● **Texto de estudio**
+-------+
Hay un gesto característico en la derecha más tradicional, un rasgo de la España más castrense, que consiste en esconder los afectos. No es tanto que no sientan ni padezcan, se trata de reducir abrazos, besos. Es, como los aplausos al líder, una imagen innecesaria. Ven en ello algo ordinario, con su punto hortera, propio de gente blandengue.

Como si abrazarse en público, no digamos besarse, atentara contra los valores en los que fueron educados y hasta en las mismísimas raíces cristianas en las que se fundó Europa. Basta, créanme, con observarles un rato. La distancia social heredada de la pandemia le viene de perlas a Vox. Un partido construido a base de ley y orden, mano dura, pistola al cinto si fuera preciso, la justa dosis de empatía para con el prójimo.

Que pinta una España llena de sombras, inmersa en las siete plagas del apocalipsis, por culpa de rojos, feminazis y maricones. La dictadura progre a la que ridiculizan mientras la intentar combatir. Lo suyo lo dejaron claro desde el primer Vistalegre. Menos impuestos, menos “feminismo enloquecido” – qué gran hallazgo de Ignacio Garriga-, menos okupas, menos menas y menos pateras. Más misantropía y más España.

Lo de mostrarse vulnerable, el puntito sentimental, como mucho en casa. Todo de puertas para adentro y con los niños dormidos. No vaya a ser que los vecinos murmuren. La moción de impostura, como la definió Casado, nos dejó una imagen para el recuerdo. Santiago Abascal, ya ex candidato a la presidencia del Gobierno, sale del Congreso y antes de enfilar la carrera de San Jerónimo a ahogar sus penas en sol y sombra, se deja querer. Manda a paseo todo lo dicho, todo aquello en lo que fue educado en casa, todo aquello que memorizó del maldito argumentario, y se deja mimar.
+-------+
● **Material proporcionado**

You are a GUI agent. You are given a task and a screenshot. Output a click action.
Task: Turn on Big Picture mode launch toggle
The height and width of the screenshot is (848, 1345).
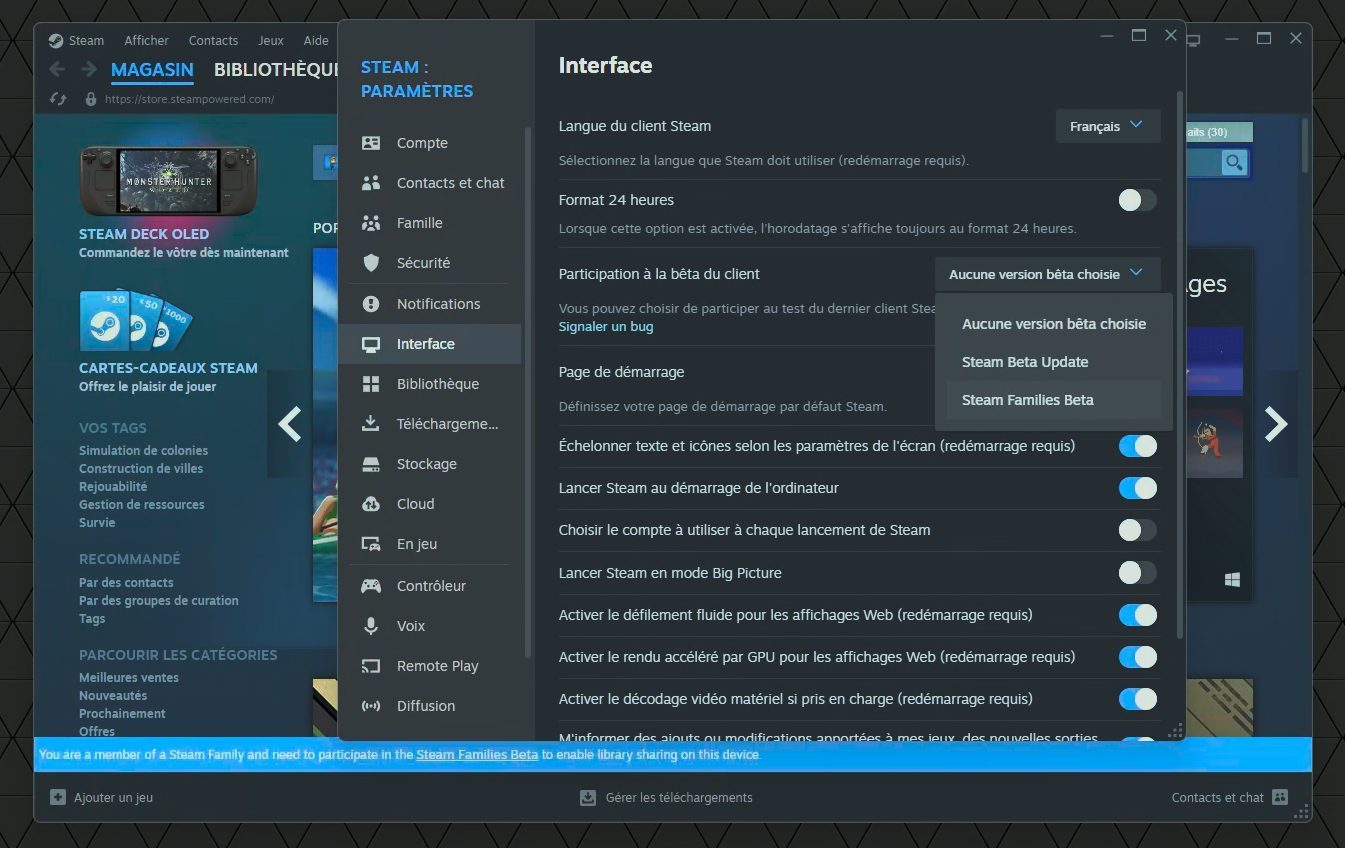click(1137, 573)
+-------+
● **Tu objetivo**
Según el texto de estudio, ¿cómo definió Casado la moción?

● **Respuesta**
Como una moción de impostura.